What a funny man is he. Across six pages in the magazine, he talks about his goodness, and his loneliness caused by fighting to free convicted murderer David Bain.
"None of my friends have stuck by me. None," Karam alleges.
Oh really? Perhaps Karam's memory is clouded from poring over the masses of accumulated files. Many of his comments I simply cannot let pass.
I do this with caution. Karam has already sued for defamation. He pulled no punches in his book, David and Goliath, but he's very sensitive when it comes to taking criticism. (Interesting that he complains that his book wasn't nominated for a Montana Award even though, he says, it's one of New Zealand's best-selling books. Er, I think it's more about writing ability than sales, Joe, otherwise my Paedophile & Sex Offender Index would have scooped the pool.)
I know for a fact that one person who stuck by Karam for years, inviting him to dinner and parties when his other friends openly asked why, is Sir Robert Jones. Several times I've been at the grand house on the hill - seated around the dining table or drinking and laughing in the library - when Karam has also been enjoying Jones' generosity.
I don't know if Sir Robert shares my view, but in my opinion, Joe, some people don't ask you to share their social occasions because you're boring. And that's got nothing to do with the Bain case, it's because anyone who talks about themselves all the time tends to make other people's eyes glaze over. Sorry Joe, if this hurts, but sometimes you need to lighten up.

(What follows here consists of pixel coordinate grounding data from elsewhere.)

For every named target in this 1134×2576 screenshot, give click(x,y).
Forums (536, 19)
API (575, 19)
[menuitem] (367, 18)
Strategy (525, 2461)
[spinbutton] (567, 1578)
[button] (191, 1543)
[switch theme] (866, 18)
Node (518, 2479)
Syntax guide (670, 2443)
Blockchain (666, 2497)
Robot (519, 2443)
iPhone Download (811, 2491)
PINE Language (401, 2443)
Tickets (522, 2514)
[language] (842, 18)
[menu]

Journalists who once wooed him (the Listener says he did a thousand media interviews without so much as a personal assistant to manage his calls) have now lost interest, according to the magazine.
Well, we have not lost interest in the Bain case, but some of us have lost interest in you. You acknowledge yourself, in the Listener article, that some people think you "stop at nothing to try to get my belief believed by other people". Yet you say this is not the case and that there has been another battle to fight every step of the way. But the Listener article proves you have nothing new to say.
When did the David Bain case become the Joe Karam case? Other trenchant battlers for justice, for example Pat Booth for Arthur Thomas, and Donna Chisholm for David Dougherty, have kept themselves out of the limelight. Not for them the celebrity circuit, maybe because both are journalists. Even Karam, who according to the article revels in his own uniqueness, would hardly call himself a journalist. Booth and Chisholm, on the other hand, have done their share of chasing fire engines, death knocks, going into houses for interviews and taking the precaution of leaving their car engine running with the driver door open.
Paul Holmes comes in for singular criticism. Karam reckons Holmes once wrote, "I love my friend, Joe Karam", but now he never calls. Have you called Holmes, Joe? It's not hard to pick up the phone and if you're the uber-sleuth, you'd find his number. I did, after I'd watched his interview with Dame Stella Rimmington, former head of MI5, and felt the compulsion to say, "well done, mate".
But it was Karam's dissing of All Blacks that particularly incensed me. The rugby fraternity, he reckons, regard him with "a great deal of suspicion. If they look at what I'm doing too closely, all it would do is force them to examine their conscience... who are the All Blacks who have become such great leaders?" By implication, Karam himself is one.
John Kirwan, according to Karam, is "not putting his life out to help others". If Karam asked those who suffer from depression, he might get an angry reaction to that put-down. Even I can reel off some All Blacks who've gone on to "put their lives out to help others". There's John Graham, former All Black captain and headmaster of Auckland Grammar, the man who co-founded Academic Colleges Group, became Chancellor of Auckland University, inspiration for generations of students, now involved with Parenting with Confidence.
Then there's Sir Wilson Whineray, David Kirk, Sir Brian Lochore, Colin Meads, not to mention Tana Umaga and Jonah Lomu.
Do these people deserve to be referred to by Karam with the words: "It's bloody dreadful that All Blacks don't individually do more"?
A grovelling apology to these All Blacks would be in order, but I doubt it will be forthcoming. Sorry's one of the hardest words for many of us to say.